From our work on EV chargers and creation of power surges as a result of poor security, we can clearly see the need to get car battery DSR right in terms of cyber security. Get it wrong and we may see large numbers of car batteries being commanded by nefarious individuals to push power to the grid at times of oversupply. Blackouts will ensue.
Car manufacturers
All of this requires a willing OEM. Given that many manufacturers are looking for new revenue streams as margins from manufacture are eroded, the potential for the OEM to take control of the battery and broker the DSR themselves is significant.

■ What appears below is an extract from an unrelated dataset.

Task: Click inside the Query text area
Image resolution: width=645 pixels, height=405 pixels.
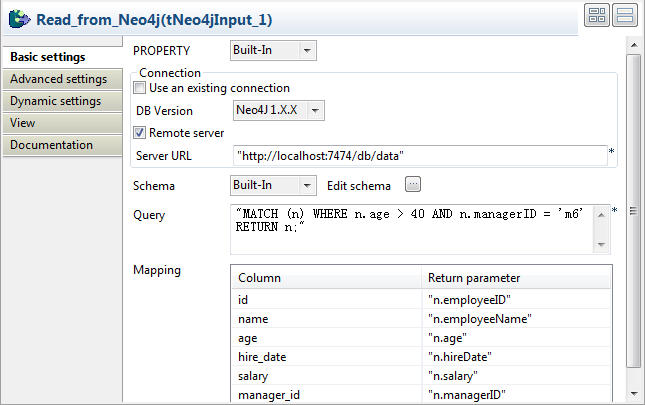Action: click(x=410, y=228)
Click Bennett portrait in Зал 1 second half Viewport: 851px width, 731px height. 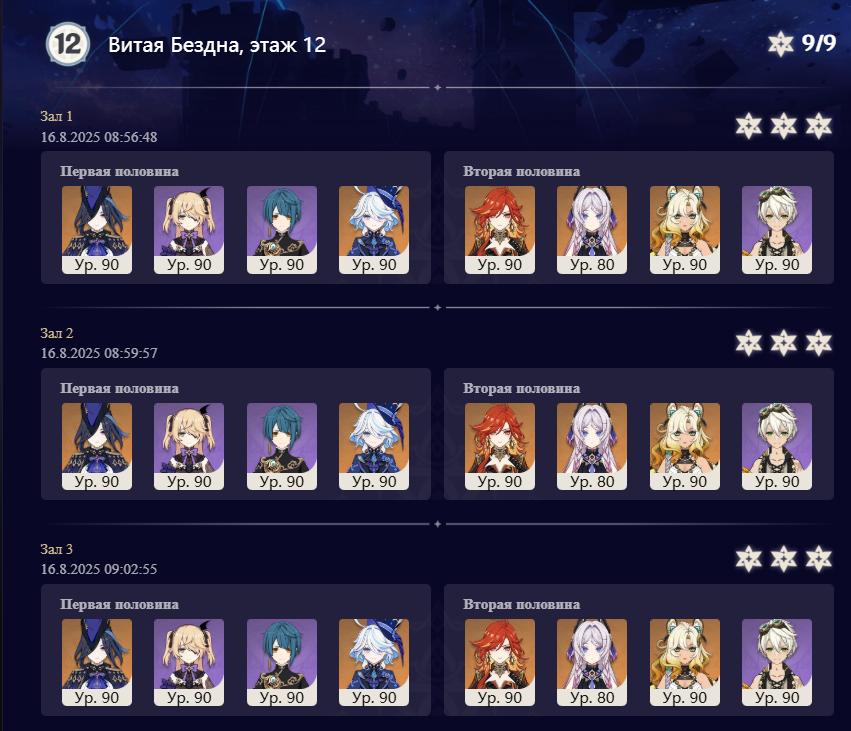[x=777, y=230]
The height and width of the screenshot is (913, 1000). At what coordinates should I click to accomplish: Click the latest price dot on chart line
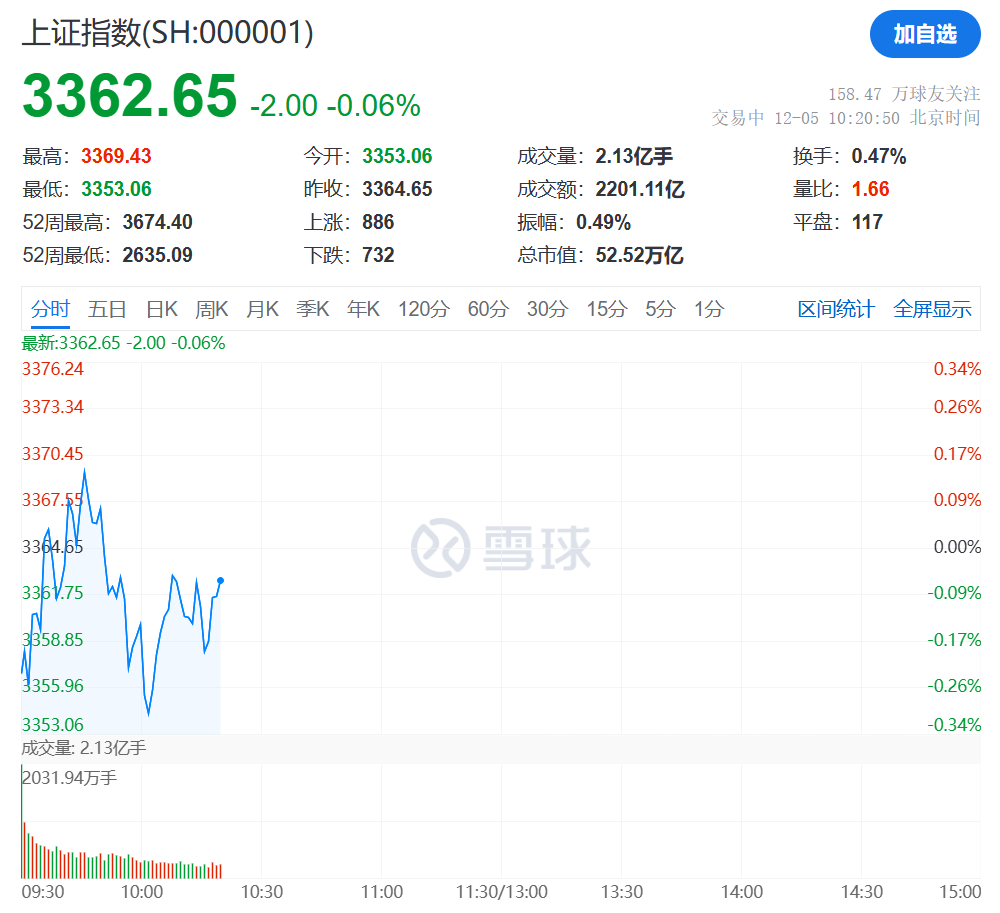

The ethics of this need consideration, let alone the potential security and privacy impacts. There was widespread concern when, for example BMW fitted heated seats to all vehicles but then charged a fee to enable them. How will the public respond if the manufacturer has a degree of control over the EV battery and potentially profits from its use?
Conclusion
When I first learned about DSR and the potential to balance the power grid and reduce CO₂ emissions, it seemed like a no-brainer to me. Digging deeper, we discover that the commercial realities and complexity of pushing power back to the grid at the right time in sufficient quantities are significant.
Notwithstanding the commercial challenges, we must also ensure that these protocols are implemented safely and securely. From bitter personal experience, mistakes may be made, resulting in consumer data exposure, discharged EV batteries and potentially power blackouts.
I strongly urge all involved in the ecosystem that will enable DSR from EVs to ensure that design and implementation is rigorously validated for security. I, for one, want to know that my EV battery is charged as I expect it to be every morning!